Opportunities for Relationship-Building and Reparations
The tribes are eager for non-indigenous people to know that they have survived, in spite of the destructive Colonial and Federal government policies mentioned above. They remind us of that with the refrain “We are still here!” They are still fighting for their sovereignty, for their treaty rights, to defend their lands and other natural resources, to educate and provide housing and healthcare for their tribal members, and for governmental acknowledgment of their continuing tribal existence.
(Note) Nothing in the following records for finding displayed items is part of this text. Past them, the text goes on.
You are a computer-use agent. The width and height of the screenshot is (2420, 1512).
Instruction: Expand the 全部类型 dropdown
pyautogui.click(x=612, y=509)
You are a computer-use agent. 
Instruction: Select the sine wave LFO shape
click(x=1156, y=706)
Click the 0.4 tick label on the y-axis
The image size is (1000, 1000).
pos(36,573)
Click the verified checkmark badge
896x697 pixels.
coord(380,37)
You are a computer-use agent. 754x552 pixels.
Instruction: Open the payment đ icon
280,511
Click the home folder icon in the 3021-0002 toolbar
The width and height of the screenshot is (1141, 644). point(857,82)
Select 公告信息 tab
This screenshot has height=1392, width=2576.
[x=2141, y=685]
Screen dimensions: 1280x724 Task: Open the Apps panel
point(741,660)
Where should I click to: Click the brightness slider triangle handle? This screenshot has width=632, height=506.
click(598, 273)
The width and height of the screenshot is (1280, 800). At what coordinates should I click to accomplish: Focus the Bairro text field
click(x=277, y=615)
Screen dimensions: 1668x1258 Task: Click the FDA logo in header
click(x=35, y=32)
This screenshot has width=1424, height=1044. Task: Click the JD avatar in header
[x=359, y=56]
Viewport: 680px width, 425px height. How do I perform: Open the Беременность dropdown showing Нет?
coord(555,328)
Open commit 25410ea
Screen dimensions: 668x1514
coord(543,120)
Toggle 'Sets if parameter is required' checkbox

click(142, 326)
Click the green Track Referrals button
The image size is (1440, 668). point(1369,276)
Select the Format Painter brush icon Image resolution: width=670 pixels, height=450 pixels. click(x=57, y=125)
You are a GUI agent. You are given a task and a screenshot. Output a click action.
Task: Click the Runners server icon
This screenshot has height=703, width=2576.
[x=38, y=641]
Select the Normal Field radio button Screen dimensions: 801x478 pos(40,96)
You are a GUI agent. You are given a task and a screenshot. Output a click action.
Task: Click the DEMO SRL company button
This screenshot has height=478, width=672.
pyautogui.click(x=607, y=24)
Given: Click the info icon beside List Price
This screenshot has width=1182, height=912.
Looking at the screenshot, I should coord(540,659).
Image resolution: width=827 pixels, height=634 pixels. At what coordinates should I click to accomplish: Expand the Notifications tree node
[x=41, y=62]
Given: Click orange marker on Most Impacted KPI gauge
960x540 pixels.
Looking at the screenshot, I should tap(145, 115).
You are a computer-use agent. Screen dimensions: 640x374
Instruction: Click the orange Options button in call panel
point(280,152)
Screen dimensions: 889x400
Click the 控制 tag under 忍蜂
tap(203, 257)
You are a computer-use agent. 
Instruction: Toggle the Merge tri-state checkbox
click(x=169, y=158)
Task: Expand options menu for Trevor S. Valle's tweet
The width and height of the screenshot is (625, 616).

Virginia tribes seek non-Indians to partner with them in building a resilient future for their tribal members, built upon mutual respect and interdependence. As a committee, tribes have already told us about a number of projects for which they seek the help of volunteer labor and, in some cases, financial assistance. One of the easiest ways to assist a nearby tribe is to volunteer to help at their meetings, reservation clean up days, reforesting projects, festivals, or powwows. Some local intertribal meetings in Virginia are open to the public and provide an excellent opportunity to educate oneself about issues important to indigenous peoples in our region. The Rappahannock Tribe has, for example, asked for assistance with researching the fate of some of their tribal children who were taken from their parents to attend the Federal government’s Indian boarding school at Carlisle, Pennsylvania. We have found that tribes are open to financial assistance on various projects
Education and Ongoing Commitment
The Committee believes that it will be critical to our goal of right relationship with the indigenous peoples of Virginia and beyond to better educate Meeting members and attenders on these topics. This would also help in our goal of discerning reparations/what projects to support. We are thinking in terms of offering educational events twice a year. These educational opportunities may include inviting indigenous and non-indigenous guest speakers, hosting workshops offered by Quakers who have worked closely with indigenous peoples, showing films followed by group discussion, reading books on topics of interest to indigenous peoples, etc. The education programs will help our Meeting be a more informed ally to indigenous people. We are also considering the establishment of an additional, ongoing fund for enhancing our understanding and support of indigenous peoples. A true understanding of what reparations might mean or signify to indigenous people – and to Quakers – and what form they might take comes as a result of deeper education, exploration and relationship-building by our committee and community. Well-meaningness and intention is not a solid enough foundation for our actions. This growth process would also apply to possible Meeting efforts towards land and labor acknowledgement and any statement or minute of belief, concern or solidarity.